Mick Mulvaney, Trump’s budget director, offered Democrats a compromise, of sorts, in exchange for their agreement to fund at least initial construction of the wall: A dollar towards Obamacare subsidies for low-income Americans for every dollar that’s dedicated to building the wall.

Democrats were not much moved.

“The US government is supposed to take care of its citizens and, according to the President, Mexico is supposed to pay for the wall,” Matt House, a spokesperson for Schumer, said, according to CNN. “If the administration would drop their eleventh-hour demand for a wall that Democrats, and a good number of Republicans oppose, congressional leaders could quickly reach a deal.”

There is bipartisan opposition to shutting down the government over the wall, according to the New York Times, which could get in Trump’s way as his first 100 days in office come to an end — the same day as the budget deadline.

Wait, isn’t Mexico paying for the wall?

Trump may have campaigned on the promise of Mexico paying for the wall, but that’s definitely not happening any time soon. Even Trump all but admitted this in a series of tweets this weekend.

“Eventually, but at a later date so we can get started early,” Trump tweeted about the wall’s funding. “Mexico will be paying, in some form, for the badly needed border wall.”

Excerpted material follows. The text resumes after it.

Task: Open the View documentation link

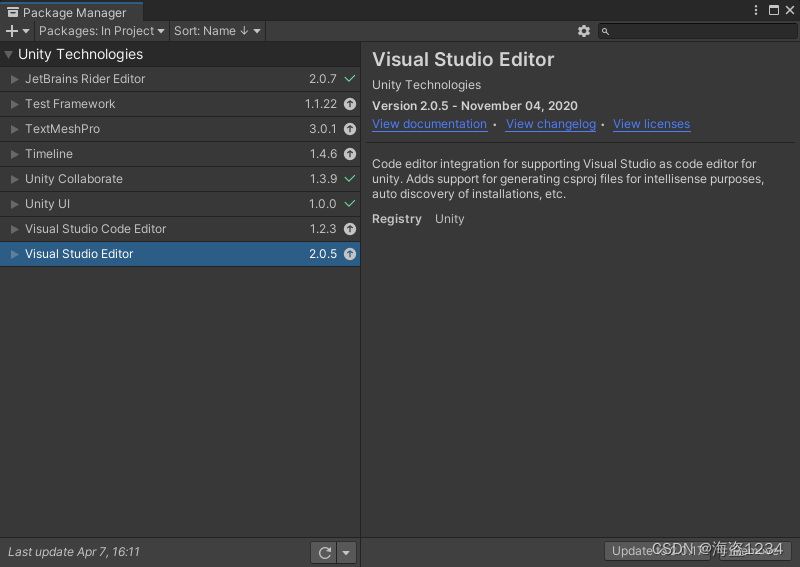Action: point(430,124)
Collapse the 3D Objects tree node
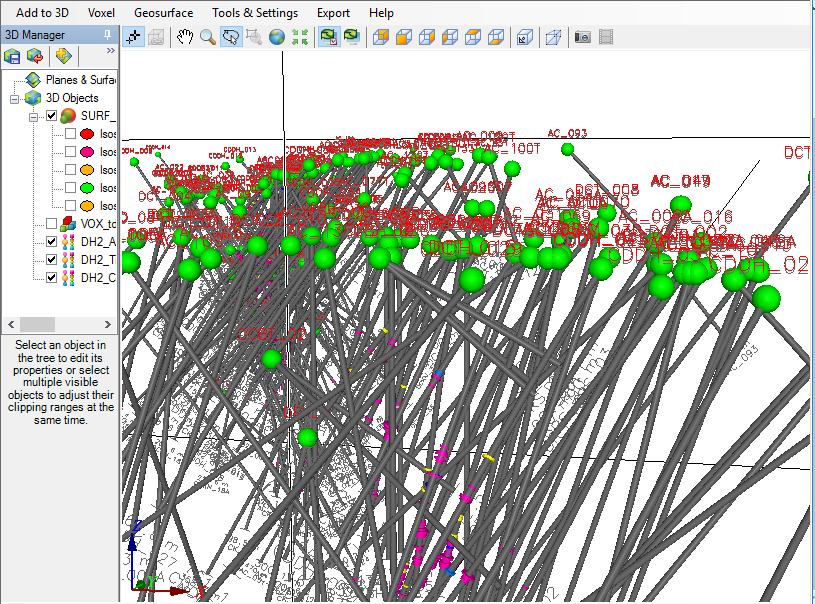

Trump contends that the plan is to have Mexico pay for the wall at a later date, so construction can begin as soon as possible. However, as Mexican president Enrique Peña Nieto has repeatedly said his country will “of course” not pay for the wall (and their ex-president, Vincente Fox, said the same in more colorful language), there’s a sizable chance that if Congress decides to fund the wall, reimbursement from Mexico will never come.

How long will a shutdown last?

It’s hard to say, but likely not long. Shutdowns, of course, are not a good thing: They interrupt the American democracy and no party wants to take responsibility (or be blamed by the American people.) The last shutdown, in 2013, lasted for 16 days. Before that, there hadn’t been one for nearly 20 years — since that which started at the end of 1995, and lasted for 21 days, until January 1996. The length of that particular shutdown, however, could be explained by timing (it fell over the holidays.)

So if it does happen this time, less than a month would be a safe bet based on precedent.

How will a shutdown affect my life?

Federal employees will feel the most immediate impact, barred from work—and the pay that comes with their hours at the office.

“Critical” workers would be excluded so that Post Offices will still be open, USDA food inspections will still be done and air-traffic controllers will still be in their towers making sure all our planes land safely, according to CNN. Services for veterans also shouldn’t be affected, as their budget is created a year in advance. In the courts, all employees will keep working for 10 business days after the start of the shutdown, with “non-essential” employees being barred from work after that. Cases, however, will still be heard.

And if you had a trip planned to a national park, you’re out of luck: Those will all be closed throughout the duration of the shutdown. You also can’t get loans from the government during a shutdown, nor a new gun permit.

The shutdown will have the most profound — and smelly — effect on the lives of those who live in the nation’s capital. Because Congress approves Washington, D.C.’s budget, trash collection will cease in the city until end the of the shutdown. And for a city that’s a part-time home to Congress and produces 500 tons of trash, according to the Washington Post, that’s even more incentive for any shutdown to come to a quick wrap-up.